1. Can you afford it? If you have a huge amount of savings and you think you can, then you're on the right track. But, you should know better than being complacent on your savings. Mortgages and we mean affordable ones are readily available for home buyers. Mortgage lenders, particularly banks are keen on allowing you borrow for as much as four times your earnings, given an impeccable credit score and your debts are in order. You can visit a bank or an independent lender's website and check their affordability calculator so you can find out if you can have a go as soon as possible or maybe hold it off for a while.

2. Who else can help you? If you can't afford the mortgage, then perhaps a family member or a friend can help you. They can apply as a guarantor or a co-borrower on the loan. Remember to just put a comprehensive agreement in place in case things get a little unfriendly in the future.

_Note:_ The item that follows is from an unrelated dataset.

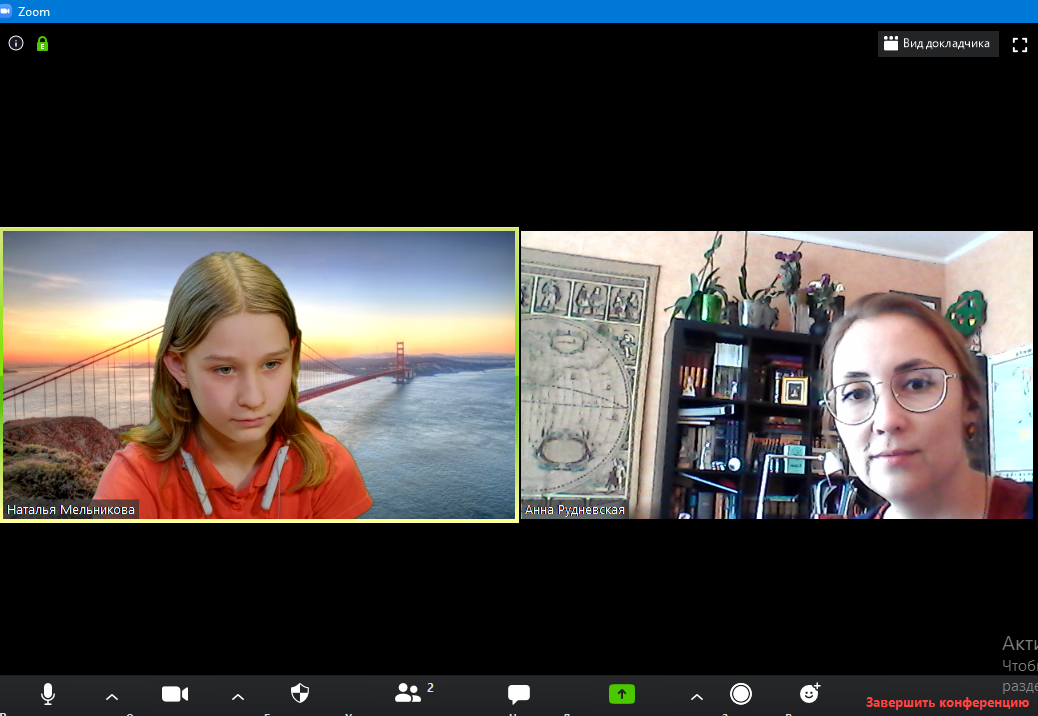Image resolution: width=1038 pixels, height=716 pixels.
Task: Show the participants list
Action: pyautogui.click(x=409, y=694)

3. How much should the deposit be? Deposits will normally depend on the total selling price of the property and your negotiation skills. Roughly 10% to 30% of the contract price is required to be paid up front, as soon as you and the seller agree on the costs.

4. What else will you be paying for? Consider your monthly repayments for the mortgage on top of everything. The terms and the amount will vary depending on who you borrowed money from. Besides the mortgage, your obligation to the government should also be paid. A Stamp Duty Land Tax is normally charged at 1% of purchases over £125,000. Then you'll have to also allot money to pay for your solicitor/conveyancer who will take care of the legal aspects and the paperwork, a local surveyor inspecting the property and moving in incidentals.

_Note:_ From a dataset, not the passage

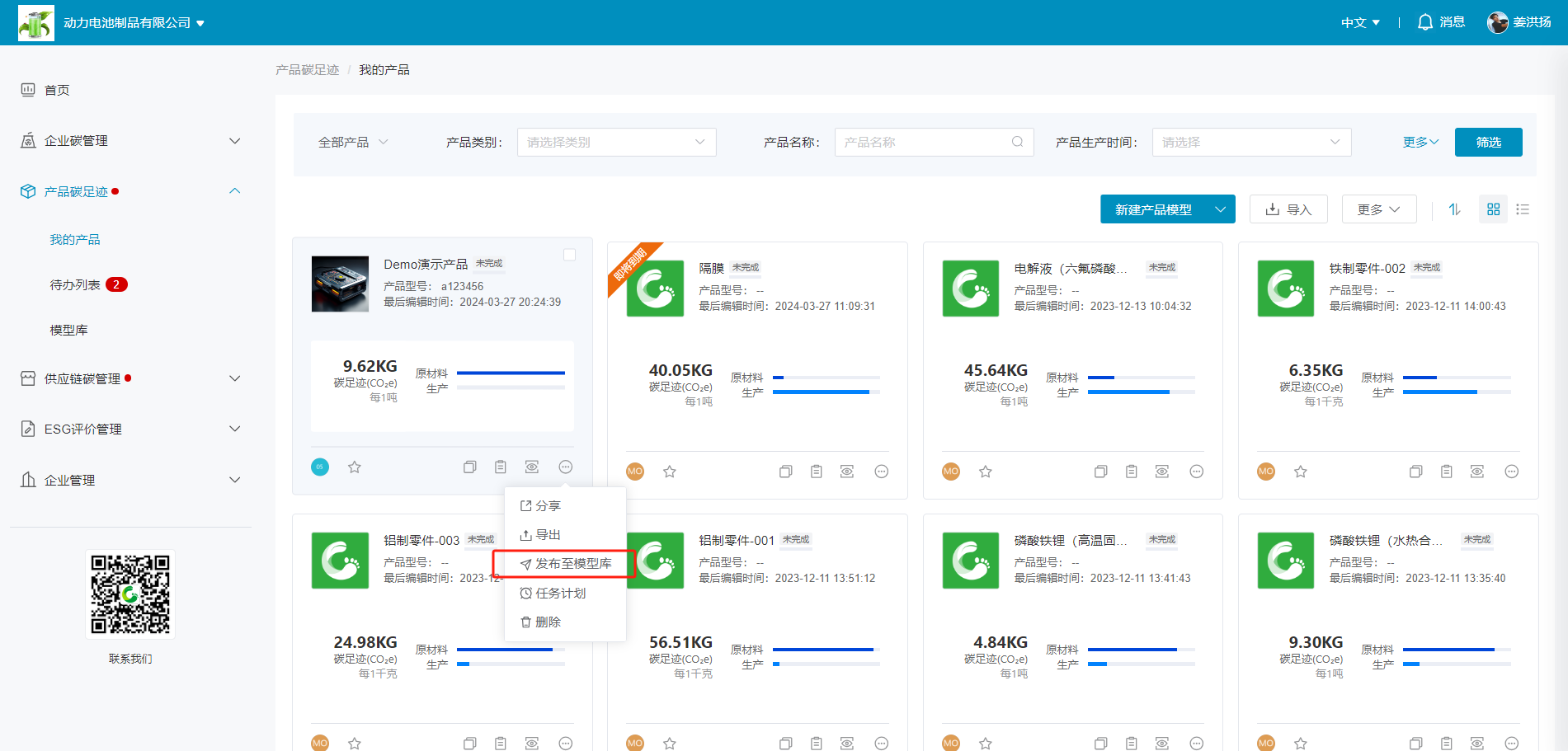Copy the 电解液 product card
This screenshot has width=1568, height=751.
[1100, 472]
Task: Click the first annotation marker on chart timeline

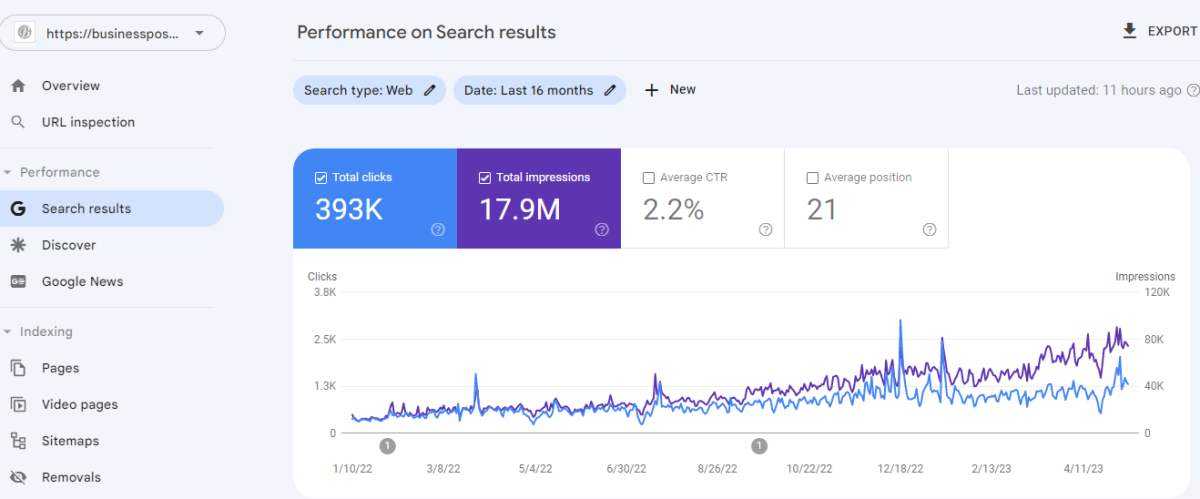Action: pos(388,446)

5. What if you can't afford it on your own? If you really cannot afford it by yourself, co-owning the property will be one of your best options. There's also a rent-to-own scheme applied by several housing associations in the country, where you can buy a small portion of the property price and rent the balance until fully paid.

6. What kind of mortgage repayment scheme will you get? If you can afford it, you can take a repayment mortgage type, particularly if you have a high percentage loan. This type of mortgage lets you pay the principal loan amount and interest at once in chunks, every month. On the other hand, if you have a low-interest mortgage, paying the loan interest first before working to pay the principal amount may be ideal. However, the Financial Conduct Authority have very strict regulations on interest-only mortgages.